» **Aim of the exercise**: All lines below must be repeated exactly, with the pictures omitted.

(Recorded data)
↓

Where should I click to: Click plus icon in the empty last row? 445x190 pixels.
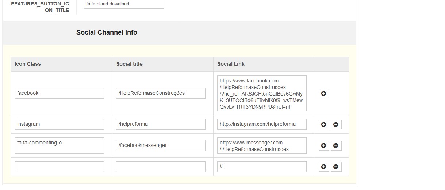pos(323,167)
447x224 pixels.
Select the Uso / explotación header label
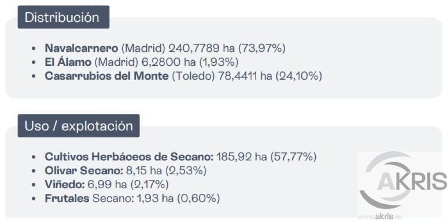click(x=79, y=126)
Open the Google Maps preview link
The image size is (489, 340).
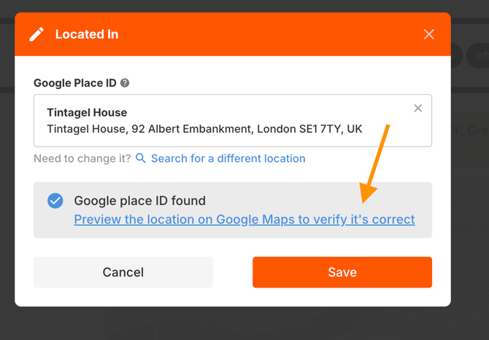[245, 220]
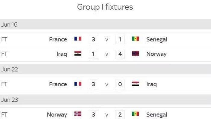The height and width of the screenshot is (119, 211).
Task: Click the Iraq flag beside the 0 score
Action: tap(136, 84)
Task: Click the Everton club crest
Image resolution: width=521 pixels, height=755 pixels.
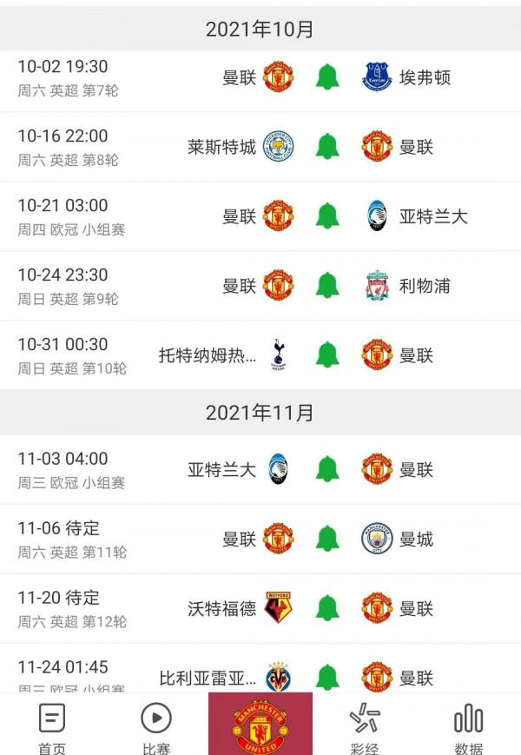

↑

» **Response below**:
Where should I click to: Click plus icon in the empty last row? 445x190 pixels.
pos(323,167)
447x224 pixels.
Select the Uso / explotación header label
click(x=79, y=126)
Open the Google Maps preview link
The image size is (489, 340).
[245, 220]
The height and width of the screenshot is (119, 211).
Task: Click the Iraq flag beside the 0 score
Action: tap(136, 84)
Task: Click the Everton club crest
Image resolution: width=521 pixels, height=755 pixels.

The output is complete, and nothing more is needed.